Reputation: 119
I have recently come across a problem I have never seen or even heard of before. I am using an AWS HTTP API Gateway which is integrated with a simple lambda function that returns a response from a DB. Hardly rocket surgery. The problem is this; when I make a request the first time, the response comes back as it should, with the body as JSON.
When I make an identical request a few seconds later, the response looks like this:
And the third time, this:
It gets worse and worse each time. My function response follows the rules defined in the developer guide, and as you can see from the first response, it's working just fine.
Why it would escape multiple times after that is beyond me. In my lambda code, I stringify the JSON once response.body = JSON.stringify(response.body)

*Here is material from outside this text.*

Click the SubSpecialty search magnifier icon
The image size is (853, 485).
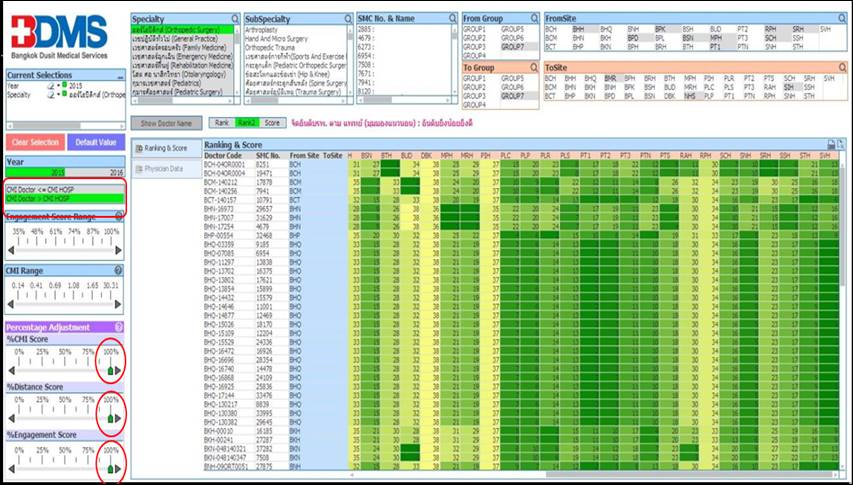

to follow the spec. There is nothing in my code that even knows to stringify multiple times based on an individual users IP address only after a certain number of requests within a certain timespan that go back to normal after a half hour or so.
Any help would be appreciated.
UPDATE:
index.js
const users = require ('./handlers/users.js')
const auth = require ('./lib/auth.js')
exports.handler = async (event) => {
const body = event.body ? JSON.parse(event.body) : undefined;
const queryString = event.queryStringParameters
const authHead = event.headers.authorization ? JSON.parse(event.headers.authorization) : undefined
const path = event.requestContext.http.path
const method = event.requestContext.http.method
const authUser = auth(authHead)
// I have more handlers, but you get the idea...
const handlers = {
'/users': {
POST: users.post,
PATCH: users.patch,
GET: users.get,
},
}
const response = await handlers[path][method](authUser, queryString, body)
response.body = JSON.stringify(response.body)
return response;
};
/handlers/users.js
const AWS = require('aws-sdk')
const docClient = new AWS.DynamoDB.DocumentClient()
const response = {
statusCode: 500,
body: {
message: 'unhandled error',
payload: undefined
}
}
exports.get = async (authUser, queryString, body) => {
const params = {
TableName: 'db-name',
Key: {
'PK': undefined,
'SK': undefined
}
}
if (queryString.id) {
params.Key.PK = queryString.id;
params.Key.SK = `user#${queryString.id}`;
} else if (queryString.username) {
params.IndexName = 'GSI'
params.ExpressionAttributeValues[':ID'] = queryString.username
} else {
response.statusCode = 400
response.body = { message: 'bad request', payload: undefined }
return response
}
try {
const results = await docClient.get(params).promise()
response.body.payload = results
response.statusCode = 200
response.body.message = 'success'
return response
}
catch (err) {
console.log(err)
response.statusCode = 400
response.body = 'failed'
return response
}
}
Upvotes: 2
Views: 546
Reputation: 3965
You defined response
as a const
global object:
const response = {
statusCode: 500,
body: {
message: 'unhandled error',
payload: undefined
}
}
Because in JavaScript, assignment is not object copy, and const object can be modified, when you modify response.body
, you're actually modifying the body
property of the global response
object.
To fix the issue: just move the const response = ...
assignment to inside the async (authUser, queryString, body) => { ... }
function. It will create a new object each time.